Dr Anthony Mbarga, gynécologue obstétricien en service à l’Hôpital de district d’Efoulan renchérit en disant que le contenu de cette affiche est faux. « Les arguments sont simples. La succion qui entraine la maturité des seins est celle de l’enfant. Généralement, les seins d’une femme n’atteignent leur maturité qu’après l’allaitement. Ainsi, ce n’est pas la succion proprement dite mais l’allaitement qui protège. Le sein non mature qui est en cours de changement est plus â risque de développer le cancer du sein que le sein qui a déjà atteint sa maturité. » Il précise également que : « L’allaitement est un facteur protecteur mais qui n’épargne pas les femmes du cancer du sein. La seule arme que nous avons en notre possession pour le moment est le dépistage et la méthode la moins chère est l’autopalpation. »

Dr Etienne Atenguena, oncologue médical à l’hôpital général de Yaoundé, affirme également que cette assertion est fausse. « Beaucoup de personnes croient à beaucoup de choses fausses. Comment y trouver une explication raisonnable ? ».  Il recommande de s’informer à travers des sources fiables.

Ce que dit la littérature scientifique

 

 

Dans la littérature scientifique, en utilisant les moteurs de recherche tels que Google Scholar ou Pubmed, nous n’avons pas retrouvé d’article démontrant que la succion du partenaire est un facteur protecteur contre le cancer du sein. Selon l’Organisation Mondiale de la Santé, l’allaitement maternel diminue le risque pour les mères de développer le cancer du sein, mais pas que. Ça les met également à l’abri d’autres pathologies telles que le cancer des ovaires, le diabète de type 2 et une cardiopathie. On estime qu’une augmentation de l’allaitement maternel permettrait chaque année d’éviter 20 000 décès maternels dus au cancer du sein. La fondation contre le cancer va également dans ce sens en précisant que les femmes qui allaitent leur bébé pendant une période prolongée ont moins de risque que les femmes qui n’allaitent pas.
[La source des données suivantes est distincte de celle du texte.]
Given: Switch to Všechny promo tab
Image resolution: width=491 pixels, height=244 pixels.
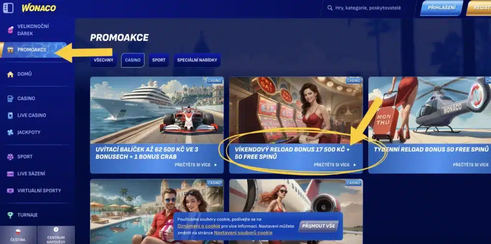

Aucune étude ne prouve que la succion des seins par le partenaire protège du cancer du sein. Par contre, l’allaitement maternel réduit considérablement le risque. Il est recommandé de faire un autoexamen mensuel des seins pour dépister précocement le cancer du sein ainsi qu’un examen clinique des seins par un professionnel de santé dont la fréquence varie en fonction de l’âge.